9\. Evidence of clinically significant immunosuppression such as the following:

1. Primary immunodeficiency state such as severe combined immunodeficiency disease (SCID).
2. Concurrent opportunistic infection. 10. Presence of uncontrolled pleural effusion, pericardial effusion or ascites requiring recurrent drainage procedures (monthly or more frequently).

11\. Previously treated with the following antitumor therapy (prior to the first dose of TGI-5):

1\) Previous treated with TIGIT-targeting therapy. 2) Chemotherapy, target therapy, immunotherapy, or other anticancer therapy within 28 days or 5 half-lives, whichever is shorter, prior to the first dose of study treatment, except:

1. Washout period for nitrosoureas or mitomycin is ≤6 weeks.
2. ≤5 half-lives or 2 weeks (whichever is longer) for fluoropyrimidines or small-molecule targeted agents.
3. Washout period for herbal therapy with anticancer indications is ≤2 weeks.
4. Anti-PD-1/PD-L1 antibody therapy within 6 weeks. 3) Prior radiotherapy ≤4 weeks prior to the first dose of study treatment, with the exception of a single fraction of radiotherapy for the purposes of palliation, which is permitted.
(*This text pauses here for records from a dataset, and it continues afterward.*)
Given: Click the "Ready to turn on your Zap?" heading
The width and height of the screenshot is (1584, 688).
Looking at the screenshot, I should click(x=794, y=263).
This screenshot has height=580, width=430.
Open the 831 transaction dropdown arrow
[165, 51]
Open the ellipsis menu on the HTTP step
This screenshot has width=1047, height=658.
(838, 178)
   4\) Subject participated in any other clinical study and has received an investigational product within 28 days prior to the first dose of TGI-5.
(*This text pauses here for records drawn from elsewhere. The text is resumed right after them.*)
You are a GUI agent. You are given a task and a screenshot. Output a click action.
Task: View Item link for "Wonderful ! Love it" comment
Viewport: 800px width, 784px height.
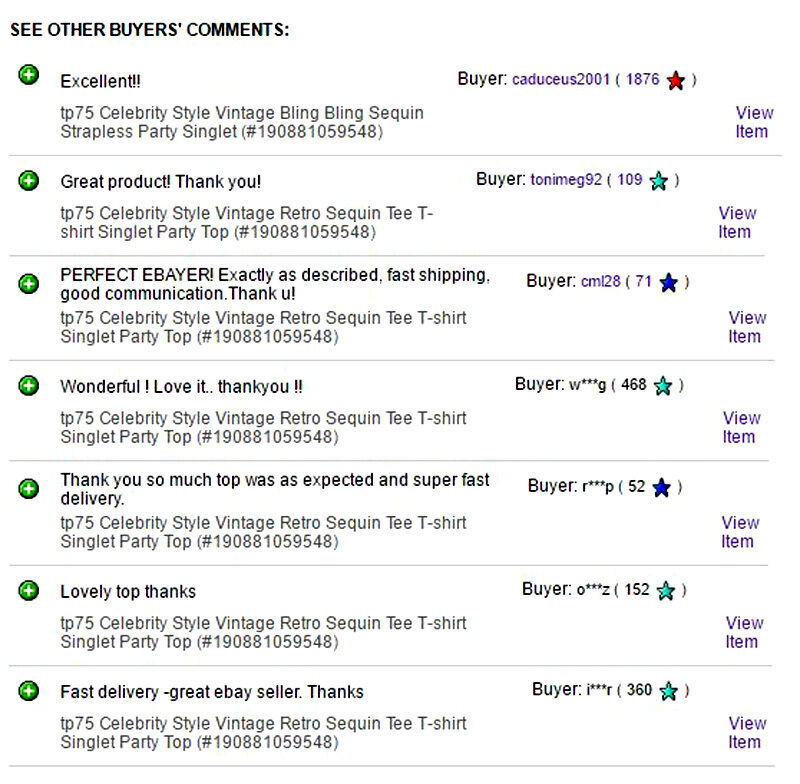(741, 427)
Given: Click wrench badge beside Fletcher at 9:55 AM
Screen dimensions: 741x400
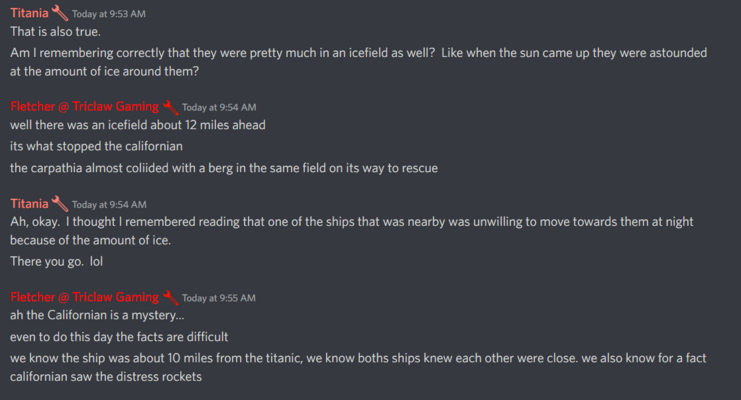Looking at the screenshot, I should point(170,298).
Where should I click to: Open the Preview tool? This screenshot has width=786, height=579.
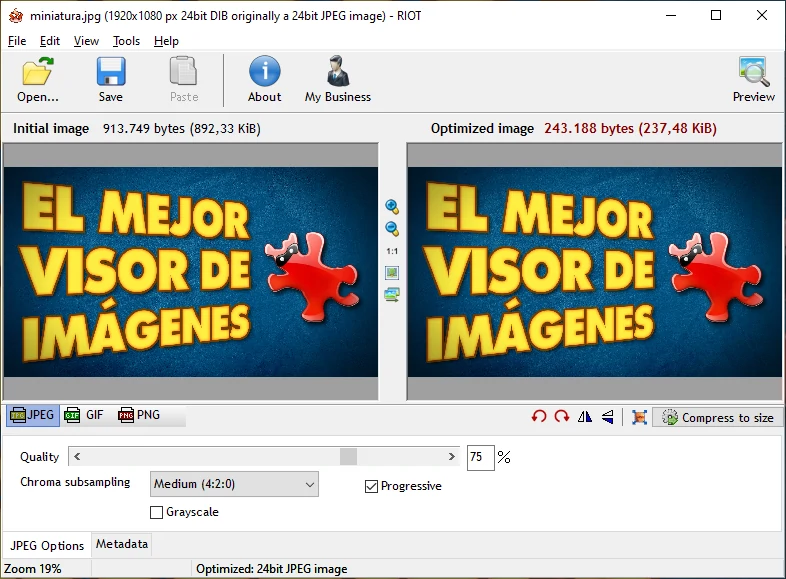[x=753, y=80]
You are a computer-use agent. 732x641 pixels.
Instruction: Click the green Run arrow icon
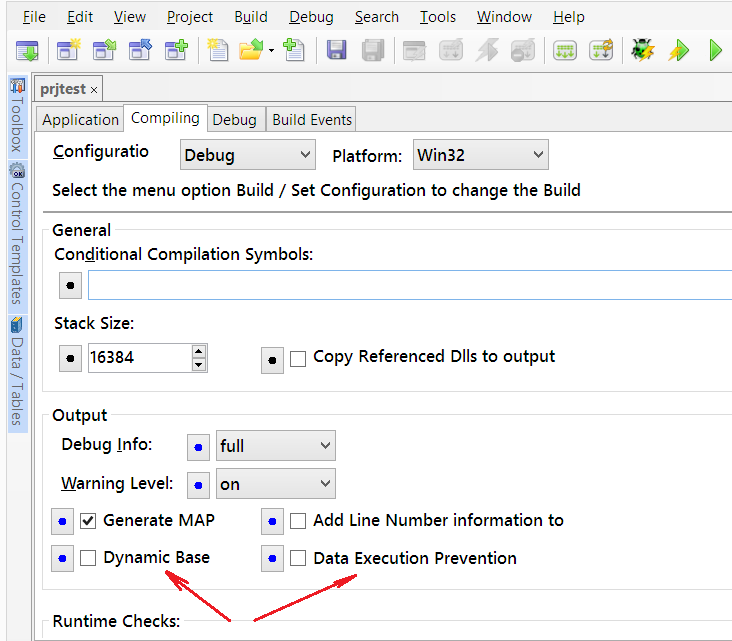714,50
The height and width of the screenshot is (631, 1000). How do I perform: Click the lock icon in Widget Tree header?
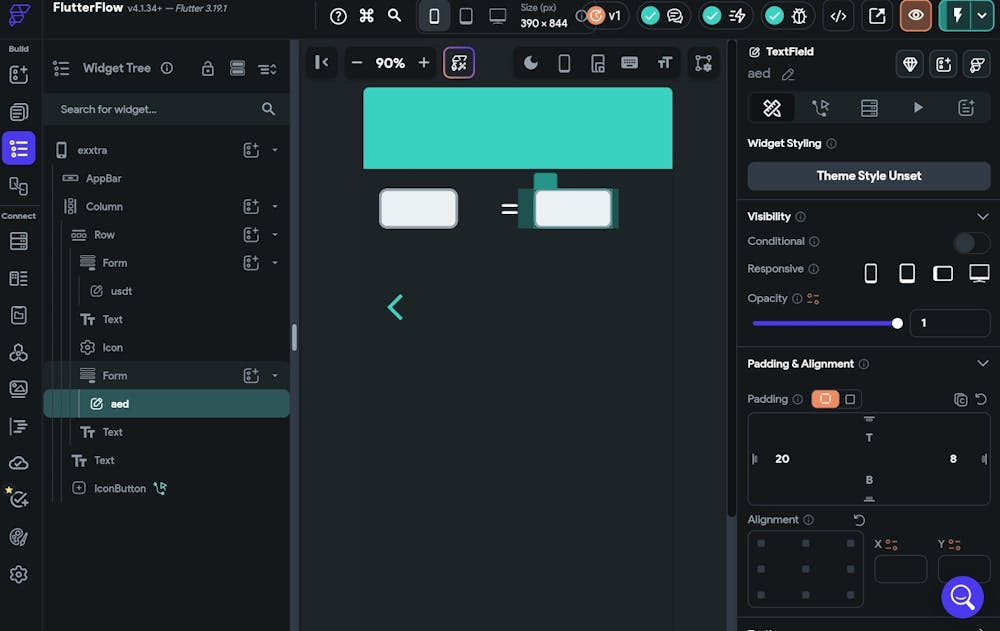click(x=208, y=68)
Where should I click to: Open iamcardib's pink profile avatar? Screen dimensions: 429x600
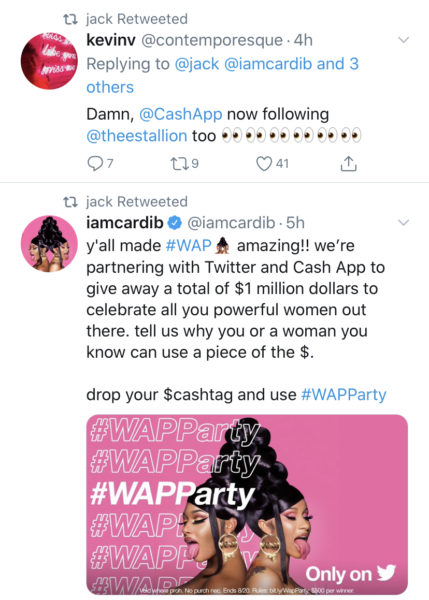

   12\. Has received systematic immunomodulatory drugs within 14 days before the first dose of study drug, such as thymosin, IL-2, and IFN.

   13\. Has received a live vaccine within 4 weeks prior to the first dose of study drug.

   14\. Has a recent major surgery within 4 weeks prior to the first dose of study drug or is expected to undergo major surgery during the study.

   15\. Subject requiring anticoagulant treatment which cannot be safely interrupted, if medically needed for a study procedure (e.g., biopsy) based on the opinion of the investigator.

   16\. Subjects who have experienced Grade ≥3 irAEs from prior immunotherapies or who discontinue immunotherapy due to immune-related toxicities.

   Note: Subjects with stable hypothyroidism on hormone replacement therapy are eligible.

   17\. Has a known psychiatric or substance abuse disorder that would interfere with the subject's ability to cooperate with the requirements of the study.

   18\. Pregnancy or lactation. Women who are willing to discontinue breastfeeding prior to administration of study drug and do not intend to resume breastfeeding may be enrolled.

   19\. Has known hypersensitivity to either the drug substances or inactive ingredients in the drug product.

   20\. Pre-existing other serious medical conditions (e.g., active or chronic inflammatory lung disease have not resolved, uncontrolled acute or chronic nephropathy, uncontrolled pancreatitis, uncontrolled hepatopathy, uncontrolled diabetes mellitus, active gastric ulcer, gastrointestinal hemorrhage, uncontrolled epileptic seizure, and signs and symptoms of severe coagulopathy), familial or endemic disease that, in the opinion of the investigator, will interfere with planned staging, treatment, and follow-up, subject compliance, or will place the subject at high risk for treatment-related complications.

   21\. Subjects who are unwilling or unable to comply with study procedures and study restrictions, or in the judgment of the investigator, would make the subject inappropriate for entry into this study.

   22\. Subjects who have contraindication for use of PD-1/PD-L1 antibody (only for Phase 1b).